The mirror equation connects the object distance, image distance and the focal length together
$\dfrac{1}{f} = \dfrac{1}{u} + \dfrac{1}{v}$, where f is the focal length, u is the object distance and v is the image distance.
The focal length (f) of the rear-view mirror is equal to 15m and the object distance (u) is equal 30m. The object distance of a rear-view mirror must be taken negative.

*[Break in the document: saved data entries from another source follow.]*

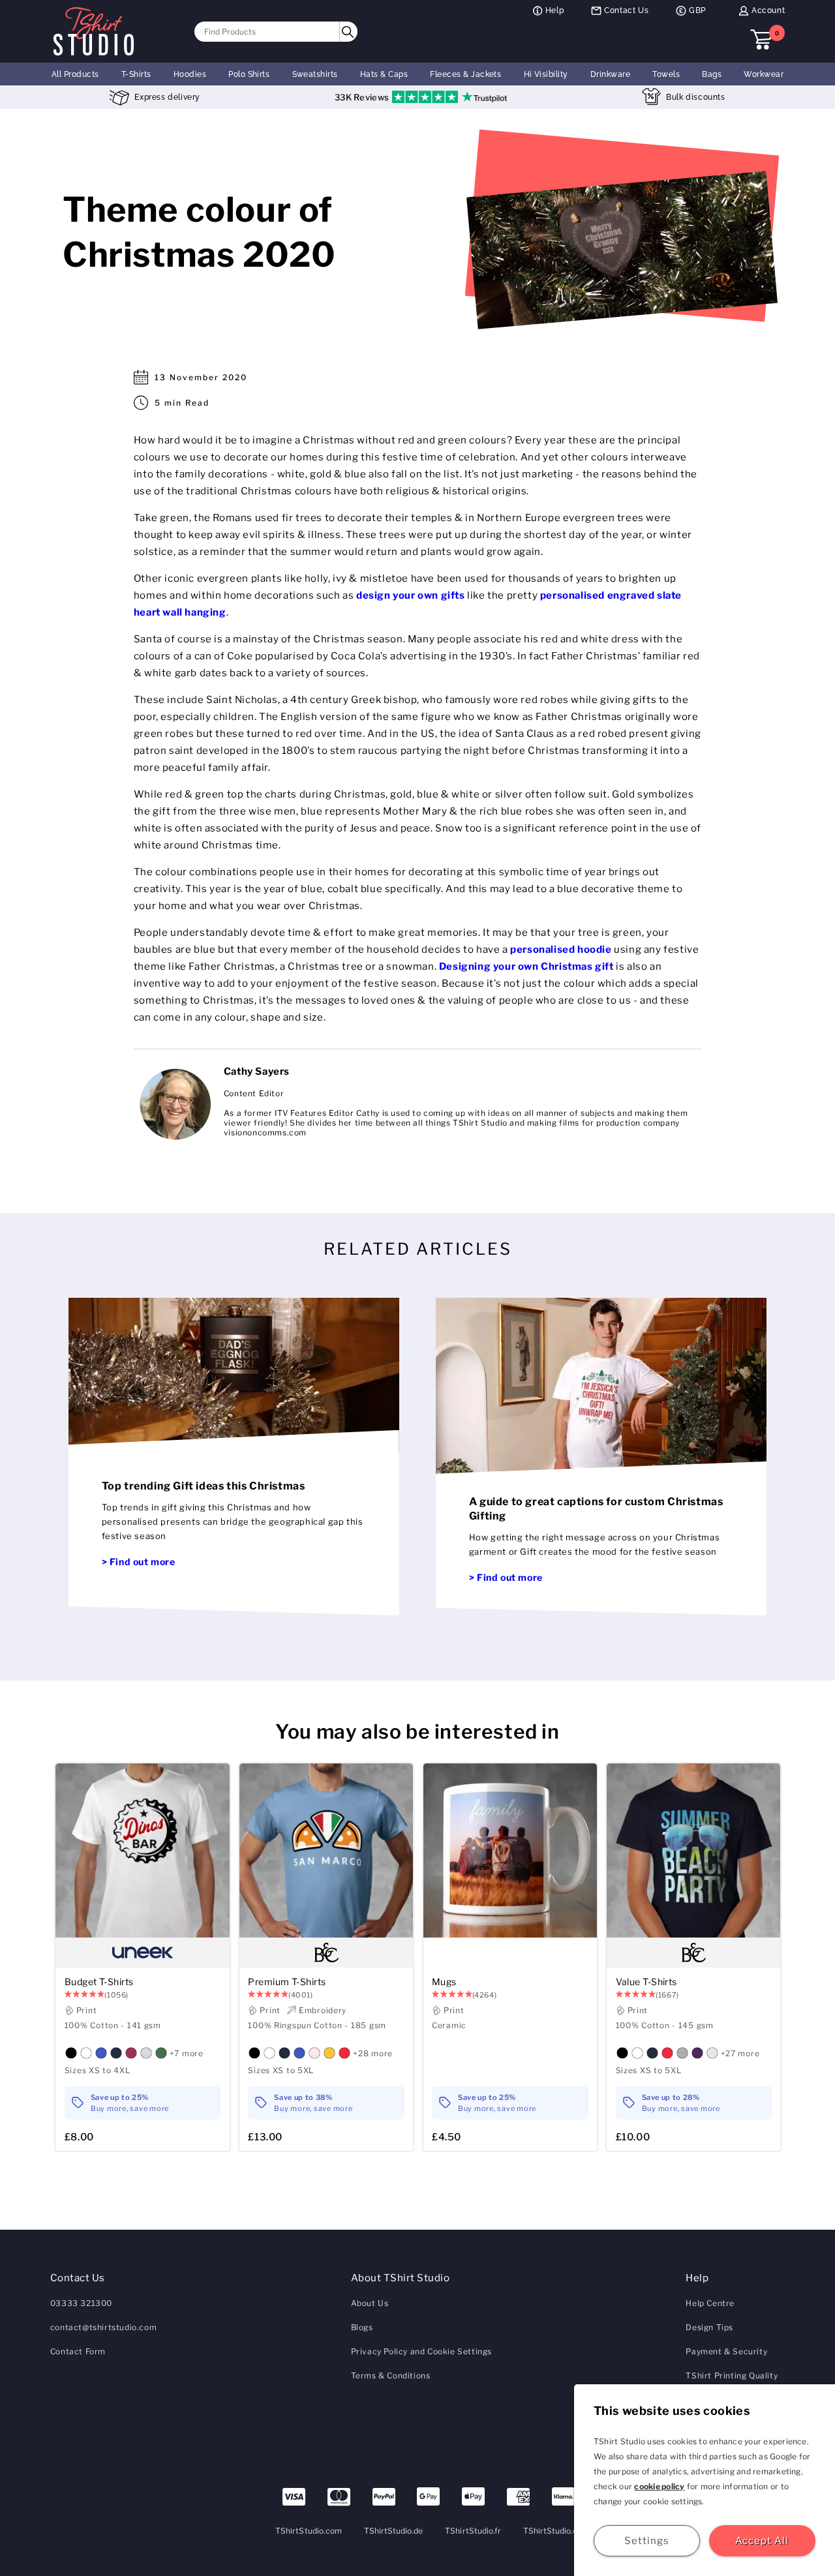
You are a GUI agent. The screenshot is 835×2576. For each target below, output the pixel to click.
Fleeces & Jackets (465, 74)
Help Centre (710, 2303)
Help (554, 10)
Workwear (763, 74)
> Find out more (138, 1561)
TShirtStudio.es (552, 2531)
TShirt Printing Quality (732, 2375)
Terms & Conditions (391, 2375)
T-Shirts (136, 74)
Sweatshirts (315, 74)
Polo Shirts (248, 74)
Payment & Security (726, 2351)
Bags (711, 74)
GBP (697, 10)
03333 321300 (81, 2303)
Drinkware (610, 74)
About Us (370, 2303)
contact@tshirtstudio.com (103, 2327)
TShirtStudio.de (393, 2531)
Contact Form (78, 2351)
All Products (75, 74)
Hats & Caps (384, 74)
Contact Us (626, 10)
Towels (666, 74)
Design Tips (709, 2327)
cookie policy (659, 2486)
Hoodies (190, 74)
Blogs (362, 2327)
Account (768, 10)
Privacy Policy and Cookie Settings (421, 2351)
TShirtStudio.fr (473, 2531)
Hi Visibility (546, 74)
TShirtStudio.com (308, 2531)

$\dfrac{1}{{15}} = \dfrac{1}{{ - 30}} + \dfrac{1}{v} \\\ \implies \dfrac{1}{v} = \dfrac{1}{{15}} + \dfrac{1}{{30}} \\\ \implies \dfrac{1}{v} = \dfrac{{2 + 1}}{{30}} = \dfrac{3}{{30}} \\\ \therefore v = \dfrac{{30}}{3} = 10m \\\$
The image distance would then be equal to 10m.
The relative speed (object speed) of jeep and car is ${V_{OM}} = 12 - 3 - 9m/s$
Differentiate the mirror equation with respect to time.

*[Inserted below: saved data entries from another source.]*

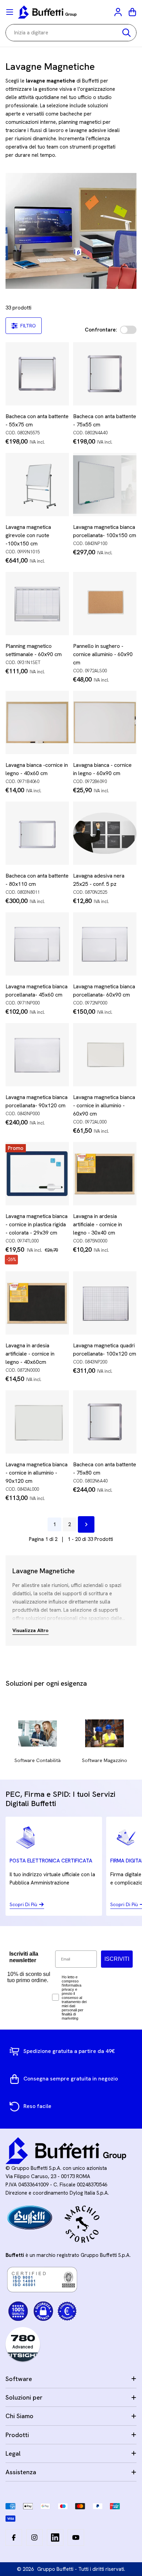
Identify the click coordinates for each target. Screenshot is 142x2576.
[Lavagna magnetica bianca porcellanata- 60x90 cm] (104, 944)
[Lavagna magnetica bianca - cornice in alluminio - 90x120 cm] (37, 1422)
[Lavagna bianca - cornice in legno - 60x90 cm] (104, 722)
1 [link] (54, 1524)
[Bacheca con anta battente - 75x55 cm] (104, 373)
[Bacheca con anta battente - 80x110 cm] (37, 833)
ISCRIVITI (116, 1959)
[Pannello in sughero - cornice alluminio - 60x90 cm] (104, 603)
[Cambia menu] (10, 12)
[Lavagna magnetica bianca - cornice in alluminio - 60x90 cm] (104, 1054)
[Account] (118, 12)
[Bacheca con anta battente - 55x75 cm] (37, 373)
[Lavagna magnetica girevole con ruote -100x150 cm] (37, 484)
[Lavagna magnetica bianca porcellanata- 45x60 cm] (37, 944)
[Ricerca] (126, 33)
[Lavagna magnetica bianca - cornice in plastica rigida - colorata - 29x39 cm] (37, 1173)
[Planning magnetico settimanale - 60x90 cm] (37, 603)
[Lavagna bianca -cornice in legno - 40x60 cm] (37, 722)
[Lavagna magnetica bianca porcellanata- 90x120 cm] (37, 1054)
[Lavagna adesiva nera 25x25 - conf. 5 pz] (104, 833)
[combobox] (71, 32)
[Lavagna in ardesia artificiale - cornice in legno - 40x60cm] (37, 1303)
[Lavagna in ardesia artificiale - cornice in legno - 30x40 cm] (104, 1173)
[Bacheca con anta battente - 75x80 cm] (104, 1422)
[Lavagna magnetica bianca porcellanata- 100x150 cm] (104, 484)
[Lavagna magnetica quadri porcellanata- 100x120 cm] (104, 1303)
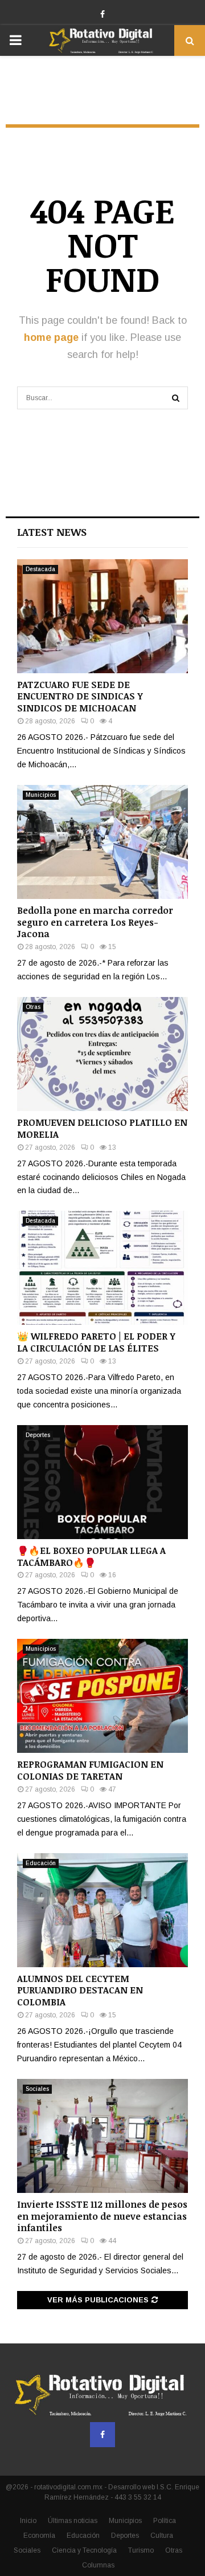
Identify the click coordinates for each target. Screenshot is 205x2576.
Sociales (37, 2089)
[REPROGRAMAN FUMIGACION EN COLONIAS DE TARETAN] (102, 1696)
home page (51, 337)
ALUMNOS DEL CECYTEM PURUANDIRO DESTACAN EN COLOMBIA (80, 1990)
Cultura (161, 2536)
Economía (39, 2536)
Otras (33, 1007)
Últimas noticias (72, 2521)
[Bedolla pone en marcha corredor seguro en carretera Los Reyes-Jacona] (102, 842)
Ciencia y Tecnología (84, 2550)
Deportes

$\dfrac{d}{{dt}}\left( {\dfrac{1}{f}} \right) = \dfrac{d}{{dt}}\left( {\dfrac{1}{v} + \dfrac{1}{{ - u}}} \right) \\\ \implies 0 = \dfrac{d}{{dt}}\left( {\dfrac{1}{v}} \right) + \dfrac{d}{{dt}}\left( {\dfrac{1}{{ - u}}} \right) \\\ \left( {\because \dfrac{d}{{dx}}{x^n} = n.{x^{n - 1}}} \right) \\\ \implies \dfrac{{ - 1}}{{{v^2}}}.\dfrac{{dv}}{{dt}} + \dfrac{1}{{{u^2}}}.\dfrac{{du}}{{dt}} = 0 \\\ \implies \dfrac{1}{{{v^2}}}.\dfrac{{dv}}{{dt}} = \dfrac{1}{{{u^2}}}.\dfrac{{du}}{{dt}} \\\ \implies \dfrac{{dv}}{{dt}} = \dfrac{{{v^2}}}{{{u^2}}}.\dfrac{{du}}{{dt}} \\\ \implies {V_{IM}} = {m^2}.{V_{OM}} \implies eq\left( 1 \right) \\\$
$m$ is the magnification of the mirror which can be found by $m = \dfrac{{ - v}}{u}$
$m = \dfrac{{ - v}}{u} \\\ v = 10m,u = - 30m \\\ \implies m = - \left( {\dfrac{{10}}{{ - 30}}} \right) = \dfrac{{10}}{{30}} = \dfrac{1}{3} \\\$
Substituting the value of m in equation 1
${V_{IM}} = {m^2} \times {V_{OM}} \\\ m = \dfrac{1}{3},{V_{OM}} = 9m/s \\\ \implies {V_{IM}} = {\left( {\dfrac{1}{3}} \right)^2} \times 9 = \dfrac{9}{9} = 1m/s \\\$

So, the correct answer is “Option A”.

Note:
The rear-view mirror is a convex mirror, which makes a driver see other vehicles behind it. In a convex mirror, the object is placed in front of the mirror that is why we assume it as negative because the centre of curvature and focal point (which are assumed positive) lies behind the convex mirror.